Together, along with Dr. Peter Littrup M.D., they authored a story of searching beyond regular breast cancer treatment.

Instead of submitting to standard procedure, the Pauls found an alternative.


From wiki: The most common application of cryoablation is to ablate solid tumors found in the lung, liver, breast, kidney and prostate. The use in prostate and renal cryoablation are the most common. Although sometimes applied through laparoscopic or open surgical approaches, most often cryoablation is performed percutaneously (through the skin and into the target tissue containing the tumor) by a medical specialist, such as an interventional radiologist.

For all who live life to the fullest, Lori’s on the short list.

A renowned artist and teacher, mother and wife, she’s the sort of person who gets better and better.

You’ve probably met those people and wanted to know the secret.

Part of aging is knowing when enough is enough. If what you did at thirty breaks you down at sixty, you can stop without shame. You’ve done enough.

That’s not who I saw last night.

The Froelick was full of people who don’t get enough of life, Portland baby boomers who thrive and explore. Adventurers.

Laura Ross-Paul led the greatest adventure at her reading.

She stood up on a cold dark night giving hope and direction.

Too many confront breast cancer with limited treatment choices. The future looks colder and darker no matter the decision.

They’re Mine And I’m Keeping Them shows another way.

“I’m glad to finish this and get back to being an artist,” she said. “Writing is hard.”

Making hard things look easy is her style and she shared it with the city.

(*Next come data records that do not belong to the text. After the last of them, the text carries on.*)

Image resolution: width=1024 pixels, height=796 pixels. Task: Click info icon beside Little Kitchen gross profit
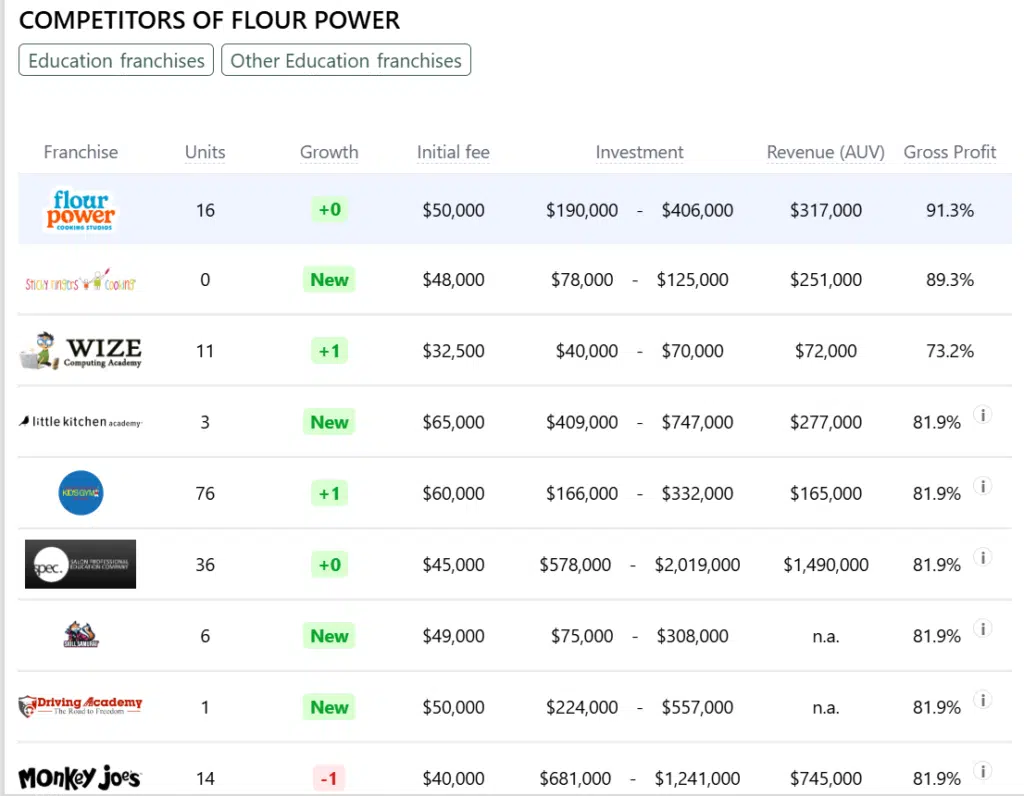(983, 415)
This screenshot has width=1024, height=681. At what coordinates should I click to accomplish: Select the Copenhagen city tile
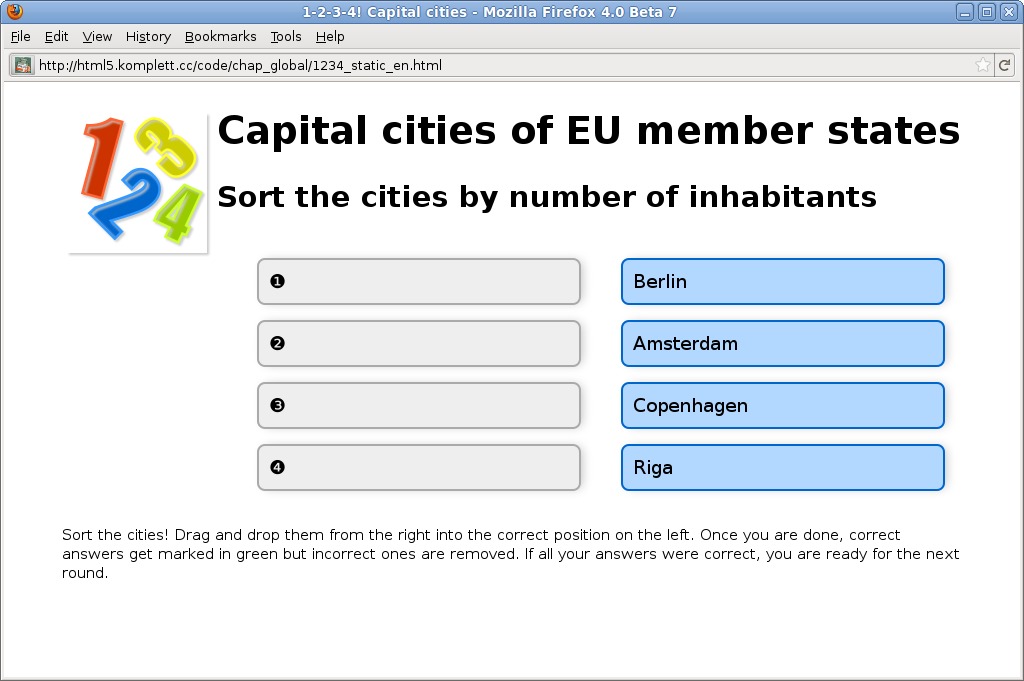782,405
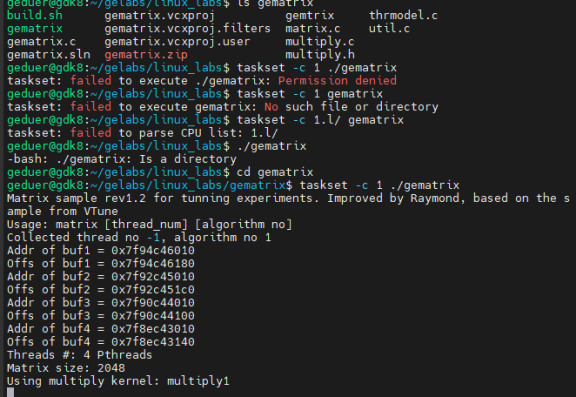Click the 'Using multiply kernel: multiply1' line

[x=118, y=381]
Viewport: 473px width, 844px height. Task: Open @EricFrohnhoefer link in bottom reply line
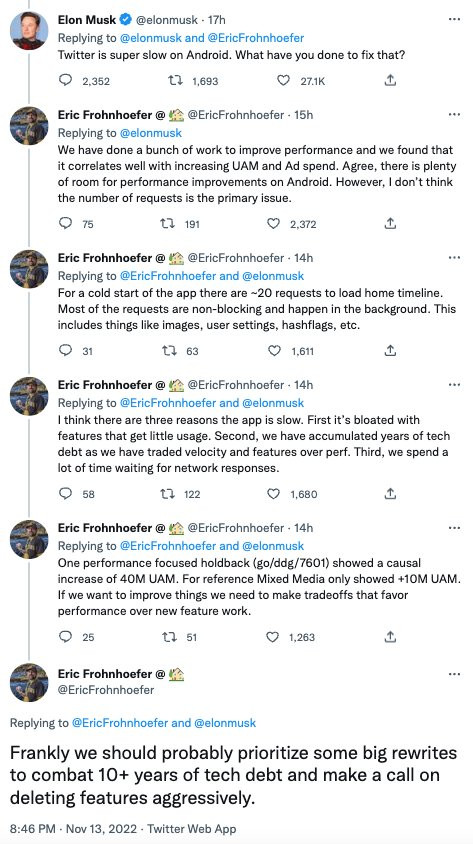tap(120, 723)
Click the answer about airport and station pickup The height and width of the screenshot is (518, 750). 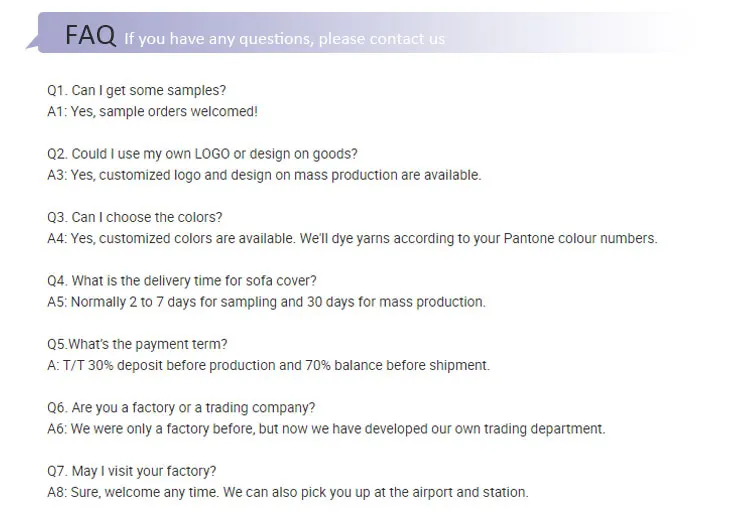288,492
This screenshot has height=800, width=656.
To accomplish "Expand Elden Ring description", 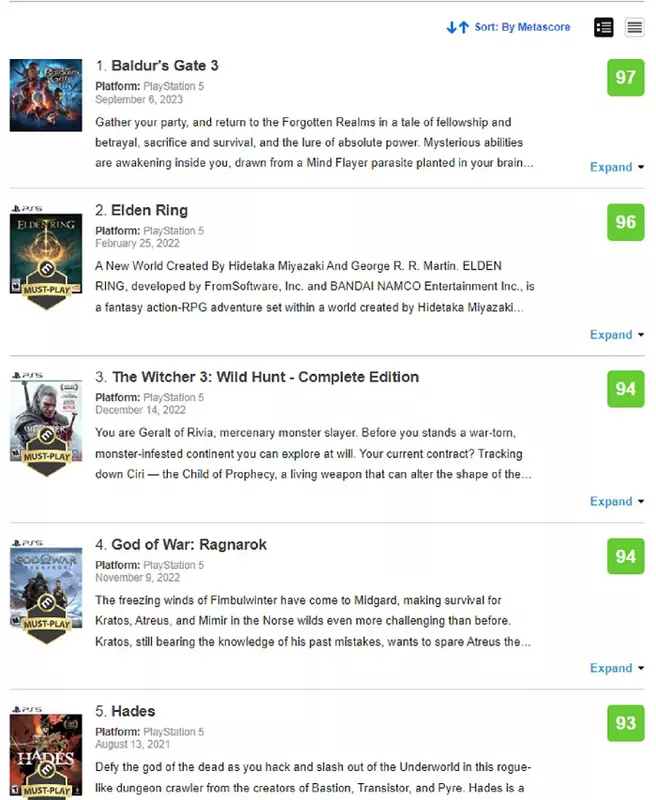I will 617,335.
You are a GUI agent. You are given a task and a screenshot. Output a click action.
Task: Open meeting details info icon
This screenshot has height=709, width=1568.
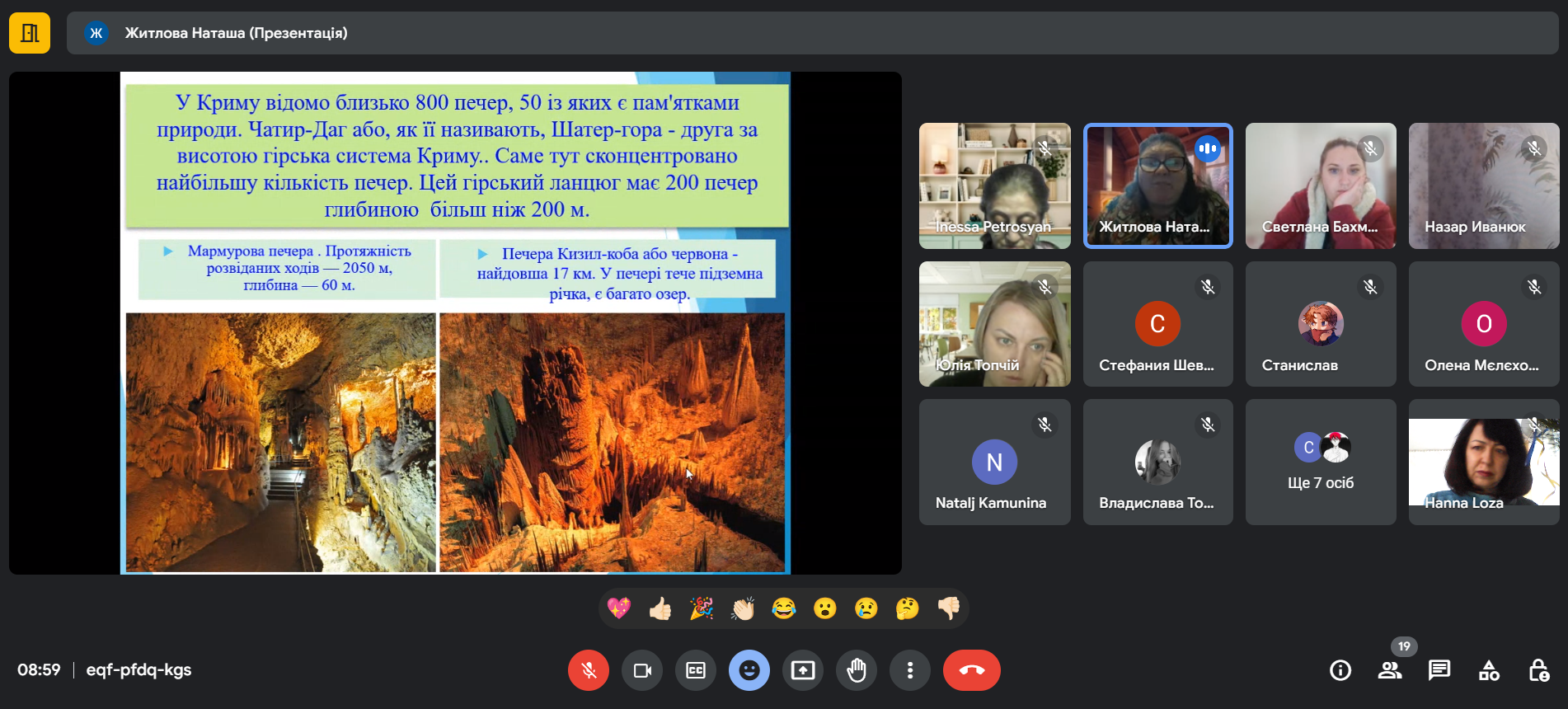(x=1340, y=670)
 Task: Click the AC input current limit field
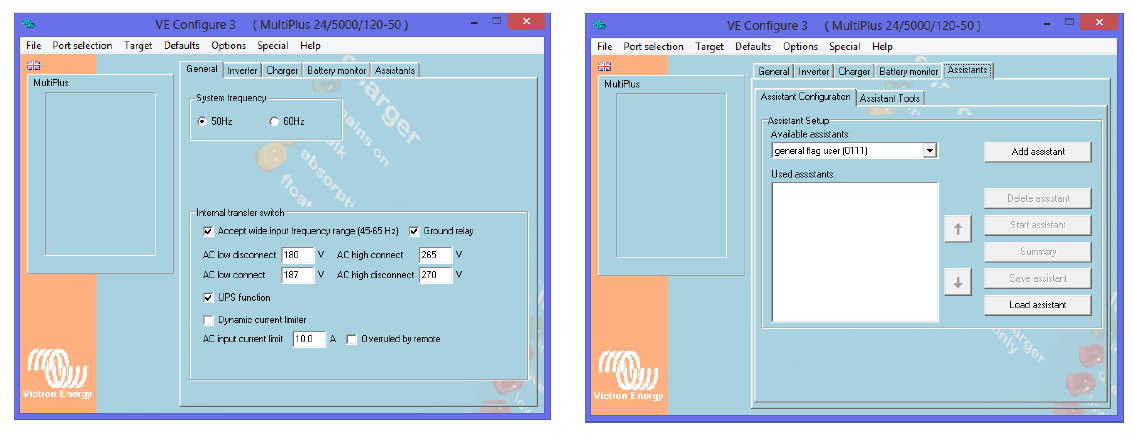click(308, 339)
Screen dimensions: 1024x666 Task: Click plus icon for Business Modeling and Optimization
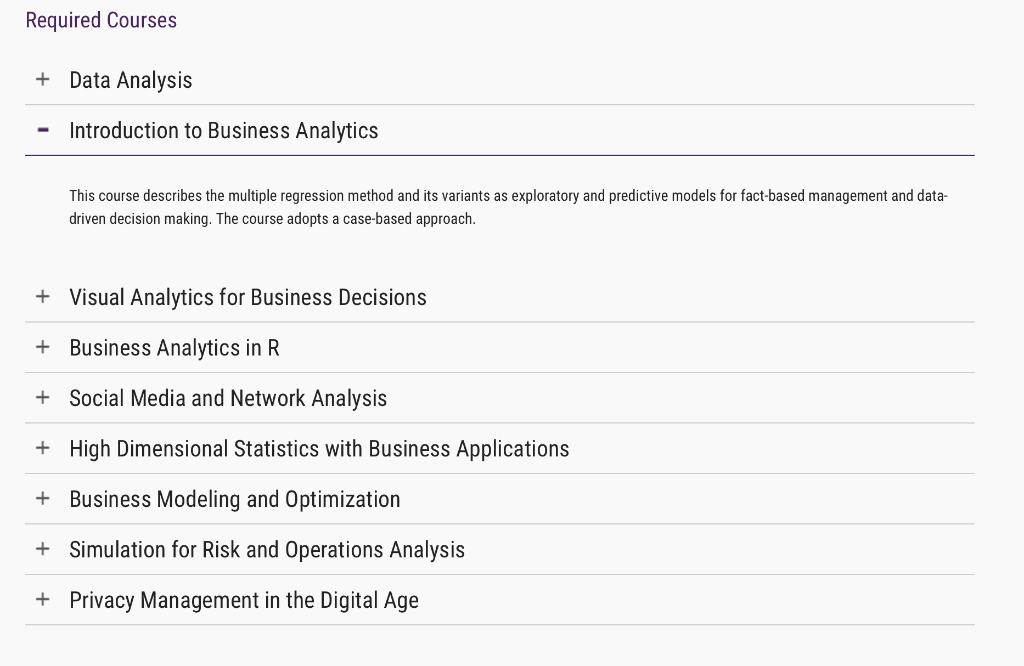point(42,498)
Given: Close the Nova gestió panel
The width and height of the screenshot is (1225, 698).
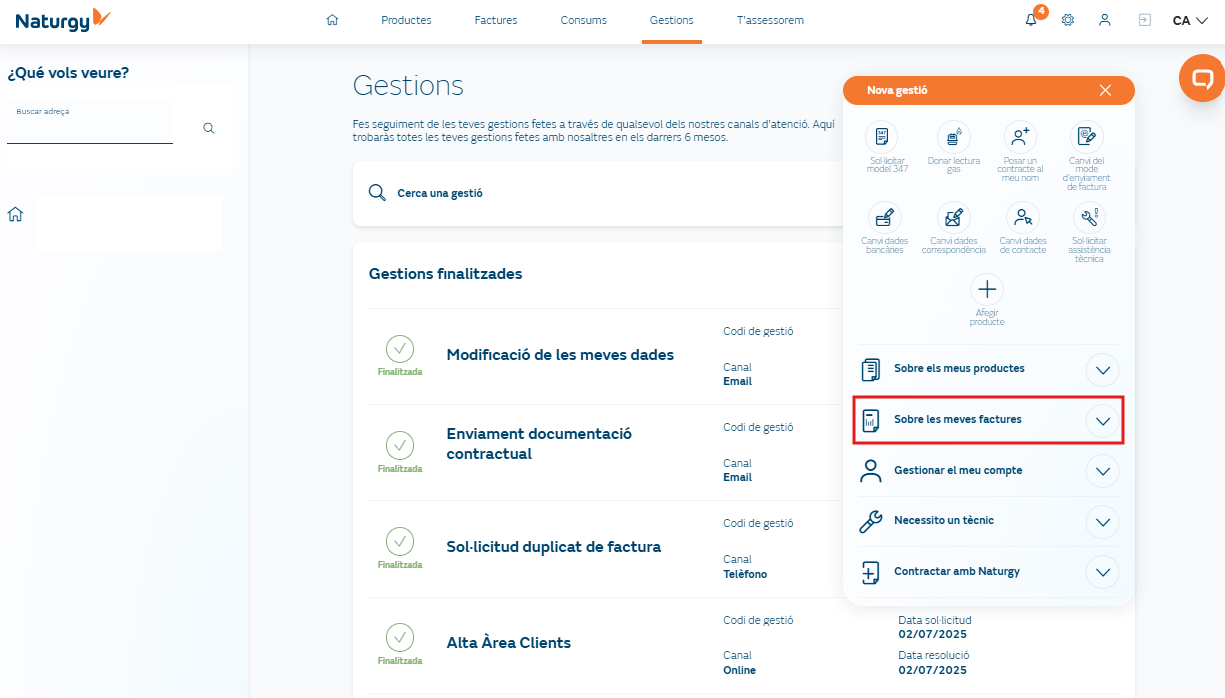Looking at the screenshot, I should tap(1105, 90).
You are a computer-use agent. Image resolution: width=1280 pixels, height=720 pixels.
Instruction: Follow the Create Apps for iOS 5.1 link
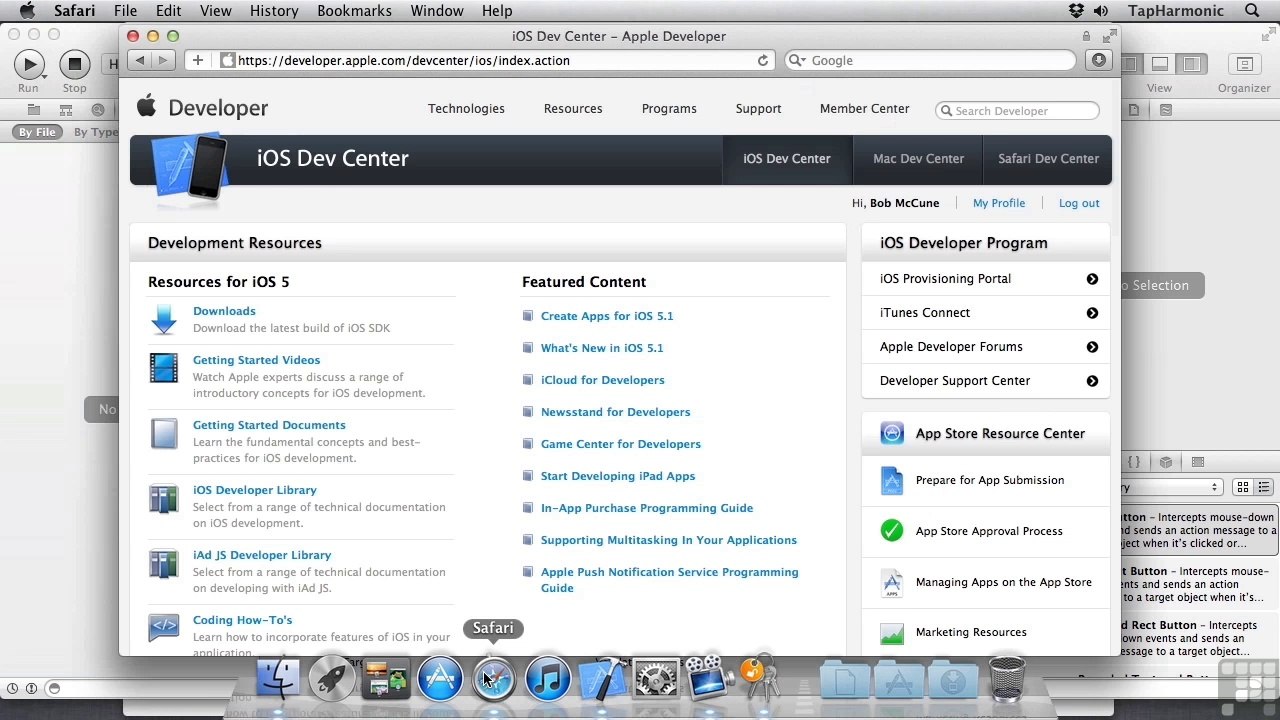click(x=607, y=316)
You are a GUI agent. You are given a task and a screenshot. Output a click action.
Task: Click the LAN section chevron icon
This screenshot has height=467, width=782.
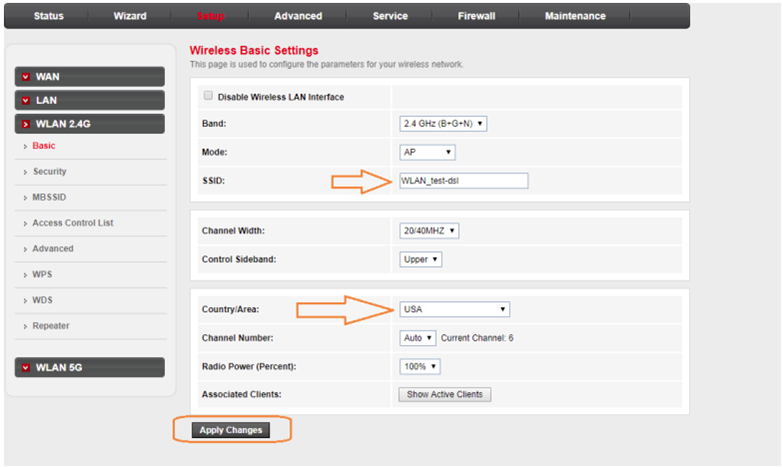25,101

Lift up a loved one facing breast cancer. Share Lori’s story with them.





About David Gillaspie


  1. Good story Dave

    • David Gillaspie says:

      As we move along the timeline we see someone one day and not the next, or any day after, and it seems normal because that’s how it is.

      Seeing Lori and the group at the book launch is a reminder that what seems normal, like traditional breast cancer treatment, is not ‘how it is’ for everybody.

      Cryoablation needs a bigger place at the treatment table. What do you think?

  2. Your article moved me and I felt almost as good as if I had been able to be there in person, supporting Lori. I have admired her art, her life’s work and her, as a person, mother, professional artist and now writer for many years since I first interviewed her, at that time a nursing mother sitting in her studio, for my art history thesis at PSU while a student there.

    She’s inspired me to become a painter, too, and then I became a writer as well. My message is about immigration, hers is about something so very important for women everywhere, and gives us courage in the face of tone of the most daunting diagnosis, breast cancer.

    • David Gillaspie says:

      Hello Sher,

      Many thanks for your generous comment. I have a feeling Lori has a hoard of fans she’s influenced. She opens up so many parts of life for others to see and take note of. For all that I gotta tell ya, she really likes her man Alex.

      Too often women as accomplished as Lori end up going it alone for one reason or another. Being a fan of wedding vows and sticking to them, hearing her talk about Alex was sweet music. Just a couple of love birds whistling along together.